Slug your barrel. Directions are easily found in MO and on the web. Usually best performance with cast bullets is obtained with bullets 0.002-0.003" larger than groove diameter. My Marlin 1895 wants its cast bullets to be 0.4595" or larger fore the accuracy I expect. However, your rifle may not be as picky. You will need to try your rifle for yourself. Load some up and shoot them. This is for Microgroove rifling. I don't know how things are different for Ballard rifling. Various shooters have their own (sometimes very strongly held) preferences for one or the other. Microgroove rifling was begun by Marlin in 1953 as a cost saving measure, as it is faster and cheaper than installing cut rifling. One is neither particularly more nor less accurate than the other.
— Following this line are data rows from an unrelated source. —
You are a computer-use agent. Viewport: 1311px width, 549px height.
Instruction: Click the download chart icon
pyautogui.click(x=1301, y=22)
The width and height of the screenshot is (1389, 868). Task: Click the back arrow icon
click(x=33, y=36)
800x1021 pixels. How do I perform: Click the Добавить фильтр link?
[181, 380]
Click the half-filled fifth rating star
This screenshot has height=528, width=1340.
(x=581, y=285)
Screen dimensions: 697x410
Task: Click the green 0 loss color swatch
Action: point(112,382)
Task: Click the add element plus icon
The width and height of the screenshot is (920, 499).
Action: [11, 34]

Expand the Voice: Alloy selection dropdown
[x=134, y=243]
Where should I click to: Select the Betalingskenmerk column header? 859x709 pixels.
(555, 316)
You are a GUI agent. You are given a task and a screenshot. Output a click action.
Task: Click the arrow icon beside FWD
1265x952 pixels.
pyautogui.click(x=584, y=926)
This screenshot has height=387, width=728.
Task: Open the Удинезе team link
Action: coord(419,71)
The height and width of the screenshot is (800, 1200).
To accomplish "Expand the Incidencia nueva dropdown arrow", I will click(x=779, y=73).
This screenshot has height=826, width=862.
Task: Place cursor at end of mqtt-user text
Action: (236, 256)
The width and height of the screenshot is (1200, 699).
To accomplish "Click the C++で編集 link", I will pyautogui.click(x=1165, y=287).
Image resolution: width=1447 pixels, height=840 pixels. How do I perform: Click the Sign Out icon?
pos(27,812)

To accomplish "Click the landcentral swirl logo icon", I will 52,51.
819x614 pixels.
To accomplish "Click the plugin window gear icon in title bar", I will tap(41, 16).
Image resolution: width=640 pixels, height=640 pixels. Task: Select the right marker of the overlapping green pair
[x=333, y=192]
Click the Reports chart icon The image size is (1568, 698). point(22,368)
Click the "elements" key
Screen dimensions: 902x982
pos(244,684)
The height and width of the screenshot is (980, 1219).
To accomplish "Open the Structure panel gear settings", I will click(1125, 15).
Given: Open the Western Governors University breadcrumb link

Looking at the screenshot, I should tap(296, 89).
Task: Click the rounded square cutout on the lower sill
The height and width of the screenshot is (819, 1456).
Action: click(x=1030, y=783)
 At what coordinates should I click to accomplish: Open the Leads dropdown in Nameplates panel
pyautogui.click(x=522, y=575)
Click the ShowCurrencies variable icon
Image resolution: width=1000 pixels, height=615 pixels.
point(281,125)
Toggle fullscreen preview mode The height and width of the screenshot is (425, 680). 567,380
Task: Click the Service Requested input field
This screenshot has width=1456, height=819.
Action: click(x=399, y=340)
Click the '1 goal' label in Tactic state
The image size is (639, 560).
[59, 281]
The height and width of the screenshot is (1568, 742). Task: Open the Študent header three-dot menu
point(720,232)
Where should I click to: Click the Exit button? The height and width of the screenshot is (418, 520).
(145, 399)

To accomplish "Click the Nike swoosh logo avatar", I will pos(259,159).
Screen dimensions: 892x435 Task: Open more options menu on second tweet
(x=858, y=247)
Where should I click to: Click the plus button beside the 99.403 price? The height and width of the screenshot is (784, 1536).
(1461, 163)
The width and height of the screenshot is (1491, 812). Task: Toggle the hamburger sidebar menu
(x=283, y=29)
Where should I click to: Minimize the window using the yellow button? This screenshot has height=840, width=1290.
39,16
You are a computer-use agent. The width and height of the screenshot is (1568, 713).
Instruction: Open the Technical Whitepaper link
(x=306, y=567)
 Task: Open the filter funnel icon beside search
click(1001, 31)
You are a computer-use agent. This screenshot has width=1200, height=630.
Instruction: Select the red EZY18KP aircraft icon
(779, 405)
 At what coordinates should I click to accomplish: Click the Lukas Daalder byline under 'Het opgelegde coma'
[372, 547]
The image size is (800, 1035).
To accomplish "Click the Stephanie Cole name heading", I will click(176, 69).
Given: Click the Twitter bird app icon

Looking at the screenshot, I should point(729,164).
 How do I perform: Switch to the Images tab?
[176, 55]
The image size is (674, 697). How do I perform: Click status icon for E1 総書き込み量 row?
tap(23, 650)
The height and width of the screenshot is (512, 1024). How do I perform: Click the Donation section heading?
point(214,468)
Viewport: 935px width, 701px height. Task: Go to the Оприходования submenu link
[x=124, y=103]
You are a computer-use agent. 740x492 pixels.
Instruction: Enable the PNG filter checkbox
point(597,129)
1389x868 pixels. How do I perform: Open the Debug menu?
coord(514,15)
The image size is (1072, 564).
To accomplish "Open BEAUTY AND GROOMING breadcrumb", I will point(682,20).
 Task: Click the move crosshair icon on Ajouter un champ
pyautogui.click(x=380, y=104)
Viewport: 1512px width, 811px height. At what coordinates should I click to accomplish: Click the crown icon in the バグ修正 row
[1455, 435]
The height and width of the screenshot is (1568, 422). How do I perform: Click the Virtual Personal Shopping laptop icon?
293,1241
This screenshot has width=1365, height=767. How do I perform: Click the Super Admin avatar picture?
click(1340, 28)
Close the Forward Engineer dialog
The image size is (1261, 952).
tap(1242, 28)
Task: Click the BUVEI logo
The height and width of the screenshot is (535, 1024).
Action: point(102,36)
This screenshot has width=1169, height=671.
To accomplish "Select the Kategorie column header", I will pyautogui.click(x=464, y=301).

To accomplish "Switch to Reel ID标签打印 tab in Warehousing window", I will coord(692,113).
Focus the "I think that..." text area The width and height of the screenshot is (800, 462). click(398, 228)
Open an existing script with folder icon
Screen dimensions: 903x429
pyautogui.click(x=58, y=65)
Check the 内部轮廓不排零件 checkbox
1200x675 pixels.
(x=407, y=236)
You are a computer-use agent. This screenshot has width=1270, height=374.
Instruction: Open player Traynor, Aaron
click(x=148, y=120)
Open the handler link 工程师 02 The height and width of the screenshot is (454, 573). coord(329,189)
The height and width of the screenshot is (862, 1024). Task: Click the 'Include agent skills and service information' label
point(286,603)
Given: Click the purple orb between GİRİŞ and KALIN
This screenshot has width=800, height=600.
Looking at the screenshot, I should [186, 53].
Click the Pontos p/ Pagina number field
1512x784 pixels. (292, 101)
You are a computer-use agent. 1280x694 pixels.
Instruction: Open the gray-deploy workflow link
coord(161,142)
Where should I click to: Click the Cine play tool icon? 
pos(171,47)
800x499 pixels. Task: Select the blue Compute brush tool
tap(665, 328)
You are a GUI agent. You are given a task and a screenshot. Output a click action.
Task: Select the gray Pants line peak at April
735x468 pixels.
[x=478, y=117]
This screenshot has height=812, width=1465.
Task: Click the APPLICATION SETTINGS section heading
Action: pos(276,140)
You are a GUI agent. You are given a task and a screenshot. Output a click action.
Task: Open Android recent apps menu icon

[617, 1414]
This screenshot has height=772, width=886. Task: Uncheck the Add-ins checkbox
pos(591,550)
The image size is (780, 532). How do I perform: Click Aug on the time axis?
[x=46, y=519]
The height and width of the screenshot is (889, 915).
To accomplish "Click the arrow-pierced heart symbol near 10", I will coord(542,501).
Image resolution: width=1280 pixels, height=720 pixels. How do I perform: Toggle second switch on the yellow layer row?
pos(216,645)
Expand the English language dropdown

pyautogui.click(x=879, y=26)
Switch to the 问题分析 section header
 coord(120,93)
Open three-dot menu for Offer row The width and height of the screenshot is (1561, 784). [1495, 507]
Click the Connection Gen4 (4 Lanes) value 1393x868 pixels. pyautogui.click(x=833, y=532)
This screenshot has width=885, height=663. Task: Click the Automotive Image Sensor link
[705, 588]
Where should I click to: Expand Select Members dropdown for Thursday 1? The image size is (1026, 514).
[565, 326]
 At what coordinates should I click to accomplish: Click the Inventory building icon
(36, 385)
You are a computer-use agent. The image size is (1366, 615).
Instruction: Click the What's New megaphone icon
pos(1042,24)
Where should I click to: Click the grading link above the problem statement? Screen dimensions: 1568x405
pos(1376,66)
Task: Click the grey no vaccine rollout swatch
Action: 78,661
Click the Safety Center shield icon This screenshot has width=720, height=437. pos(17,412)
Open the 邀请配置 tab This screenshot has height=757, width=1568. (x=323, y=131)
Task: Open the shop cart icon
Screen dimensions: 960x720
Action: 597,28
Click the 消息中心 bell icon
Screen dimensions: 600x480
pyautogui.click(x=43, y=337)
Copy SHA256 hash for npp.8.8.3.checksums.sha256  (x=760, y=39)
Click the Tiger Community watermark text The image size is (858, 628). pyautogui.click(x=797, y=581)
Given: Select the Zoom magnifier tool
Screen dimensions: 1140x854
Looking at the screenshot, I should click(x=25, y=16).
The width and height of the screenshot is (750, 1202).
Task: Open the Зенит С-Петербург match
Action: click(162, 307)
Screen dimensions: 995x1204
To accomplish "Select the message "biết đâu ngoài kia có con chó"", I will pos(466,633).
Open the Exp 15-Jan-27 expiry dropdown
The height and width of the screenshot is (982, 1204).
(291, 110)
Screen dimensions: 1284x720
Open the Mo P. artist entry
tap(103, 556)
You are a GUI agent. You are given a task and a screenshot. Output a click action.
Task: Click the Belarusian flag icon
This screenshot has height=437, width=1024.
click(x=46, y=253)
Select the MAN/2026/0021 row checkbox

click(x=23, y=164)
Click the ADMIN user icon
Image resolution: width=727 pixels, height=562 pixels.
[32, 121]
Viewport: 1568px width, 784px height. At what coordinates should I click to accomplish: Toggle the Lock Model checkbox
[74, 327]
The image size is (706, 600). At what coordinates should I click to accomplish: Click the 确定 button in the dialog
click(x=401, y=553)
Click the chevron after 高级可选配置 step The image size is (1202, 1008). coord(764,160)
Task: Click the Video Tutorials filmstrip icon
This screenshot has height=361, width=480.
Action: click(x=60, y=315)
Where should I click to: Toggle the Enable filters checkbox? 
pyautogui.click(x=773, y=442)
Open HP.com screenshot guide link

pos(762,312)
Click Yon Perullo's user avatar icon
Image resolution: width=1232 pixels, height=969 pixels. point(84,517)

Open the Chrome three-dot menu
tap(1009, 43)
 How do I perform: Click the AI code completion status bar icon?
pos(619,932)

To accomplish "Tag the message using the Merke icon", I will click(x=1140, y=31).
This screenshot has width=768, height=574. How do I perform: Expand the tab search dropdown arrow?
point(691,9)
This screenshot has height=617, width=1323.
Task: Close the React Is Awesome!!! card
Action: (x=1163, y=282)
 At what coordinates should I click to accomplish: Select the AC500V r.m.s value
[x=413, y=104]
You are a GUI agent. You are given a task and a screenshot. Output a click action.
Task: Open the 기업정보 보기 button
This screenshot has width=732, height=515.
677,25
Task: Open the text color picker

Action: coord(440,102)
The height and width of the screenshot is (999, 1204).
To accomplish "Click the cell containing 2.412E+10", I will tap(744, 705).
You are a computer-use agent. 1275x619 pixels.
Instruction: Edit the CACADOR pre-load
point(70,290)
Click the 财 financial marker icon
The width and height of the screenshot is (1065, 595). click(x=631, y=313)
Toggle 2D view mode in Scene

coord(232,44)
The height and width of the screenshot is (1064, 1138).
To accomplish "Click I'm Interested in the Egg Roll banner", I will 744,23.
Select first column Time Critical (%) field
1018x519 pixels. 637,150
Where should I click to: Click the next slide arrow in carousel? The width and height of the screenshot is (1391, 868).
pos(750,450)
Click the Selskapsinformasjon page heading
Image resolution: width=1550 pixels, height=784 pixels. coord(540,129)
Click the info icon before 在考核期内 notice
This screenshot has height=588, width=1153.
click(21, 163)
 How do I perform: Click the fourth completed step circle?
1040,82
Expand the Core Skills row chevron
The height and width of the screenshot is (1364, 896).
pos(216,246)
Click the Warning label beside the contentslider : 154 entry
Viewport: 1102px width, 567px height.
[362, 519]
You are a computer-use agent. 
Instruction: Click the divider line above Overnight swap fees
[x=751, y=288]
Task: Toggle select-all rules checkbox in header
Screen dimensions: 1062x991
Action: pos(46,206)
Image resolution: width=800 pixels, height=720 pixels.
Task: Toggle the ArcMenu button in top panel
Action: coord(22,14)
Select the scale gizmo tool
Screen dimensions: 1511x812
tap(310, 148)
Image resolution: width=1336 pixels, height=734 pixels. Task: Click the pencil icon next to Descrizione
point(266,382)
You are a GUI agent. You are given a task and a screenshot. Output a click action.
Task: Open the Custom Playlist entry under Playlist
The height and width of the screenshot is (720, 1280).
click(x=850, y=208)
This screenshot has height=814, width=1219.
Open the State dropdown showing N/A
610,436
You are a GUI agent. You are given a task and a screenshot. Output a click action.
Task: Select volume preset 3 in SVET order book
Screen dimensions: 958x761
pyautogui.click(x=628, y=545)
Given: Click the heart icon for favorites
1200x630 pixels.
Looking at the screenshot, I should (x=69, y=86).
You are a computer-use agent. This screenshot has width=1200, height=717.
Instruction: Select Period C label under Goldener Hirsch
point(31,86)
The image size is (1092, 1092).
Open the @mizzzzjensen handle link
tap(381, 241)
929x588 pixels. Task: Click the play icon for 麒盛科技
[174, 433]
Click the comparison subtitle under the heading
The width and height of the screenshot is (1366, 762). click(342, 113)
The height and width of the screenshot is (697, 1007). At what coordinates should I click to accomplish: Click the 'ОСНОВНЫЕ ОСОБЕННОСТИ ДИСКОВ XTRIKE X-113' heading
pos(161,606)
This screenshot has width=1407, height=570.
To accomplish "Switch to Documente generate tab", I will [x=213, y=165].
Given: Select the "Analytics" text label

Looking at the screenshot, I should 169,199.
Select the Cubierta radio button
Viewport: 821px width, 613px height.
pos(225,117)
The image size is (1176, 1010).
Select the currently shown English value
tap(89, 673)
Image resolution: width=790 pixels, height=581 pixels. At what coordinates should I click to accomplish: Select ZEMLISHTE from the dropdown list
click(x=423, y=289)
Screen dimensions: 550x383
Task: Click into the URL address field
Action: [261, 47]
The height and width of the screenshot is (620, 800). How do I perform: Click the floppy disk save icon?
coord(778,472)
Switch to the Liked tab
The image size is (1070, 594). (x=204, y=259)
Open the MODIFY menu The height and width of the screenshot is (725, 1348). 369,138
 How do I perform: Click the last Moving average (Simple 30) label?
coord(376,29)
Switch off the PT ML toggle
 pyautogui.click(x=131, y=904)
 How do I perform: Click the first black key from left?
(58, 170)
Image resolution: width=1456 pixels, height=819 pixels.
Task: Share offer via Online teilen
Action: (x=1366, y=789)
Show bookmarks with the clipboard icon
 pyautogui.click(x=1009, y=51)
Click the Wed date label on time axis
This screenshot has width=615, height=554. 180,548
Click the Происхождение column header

The gray bullets are both lubed lead. The middle one is copper plated--or maybe copper washed. The copper doesn't add anything to hardness, lubrication, or accuracy. It is essentially cosmetic. Copper plated lead bullets are available today from various manufacturers, but max recommended velocities are still in the 1600-1700 fps range.

All three bullets should still be lubed from production/casting. You will probably be able to feel the tackiness of the lube still on the bullets. It means almost nothing that some of the lube has fallen out of the grooves. There will be enough on the rest of the bullet(s) to function through the barrel. I believe that after a few rounds, the bore of the barrel gets coated by lube and this serves to function for the bullets that may not be completely coated. Further bullets replace the coating in the barrel. At least that's the way it is with 22LR which also shoots lubed lead bullets. Of course the cast bullets are not pure lead and they are harder than than 22LR bullets. You may see better groups if you run 3-5 bullets through the barrel before you start shooting for accuracy. Same for switching kinds of lube on different bullets.

Common wisdom suggests that lubed, cast bullets can be driven to 1600-1700 fps before leading becomes a problem. Some folks are able to drive them faster with out problems. If you want 1800fp and higher, you should look into gas check bullets. Gas check bullets usually have a recess molded at their base to accommodate the check. But with an appropriate press, gas checks can be squeezed into the base. This causes a mite of distortion to the base, but typically doesn't affect accuracy. Accuracy with gas check bullets has a lot to do with how uniformly square the check is applied to the bullet base.

Leading at higher velocities seems to be from propellant gases escaping around the base of the bullet. The leaking gas carries some vaporized lead which then attaches itself further up the barrel. The gas "checks" or stops this escaping gas and allows the bullets to be driven faster. Lead and cast alloy bullets will seal the barrel only up to a certain pressure before gas leaks past the base of the bullet. The increased pressures needed to drive the bullets faster eventually reach a lever where the lead/cast bullet is no longer sufficient to seal the barrel. The bullets will still shoot, but they will lead the bore and accuracy may decrease.

Hope this helps.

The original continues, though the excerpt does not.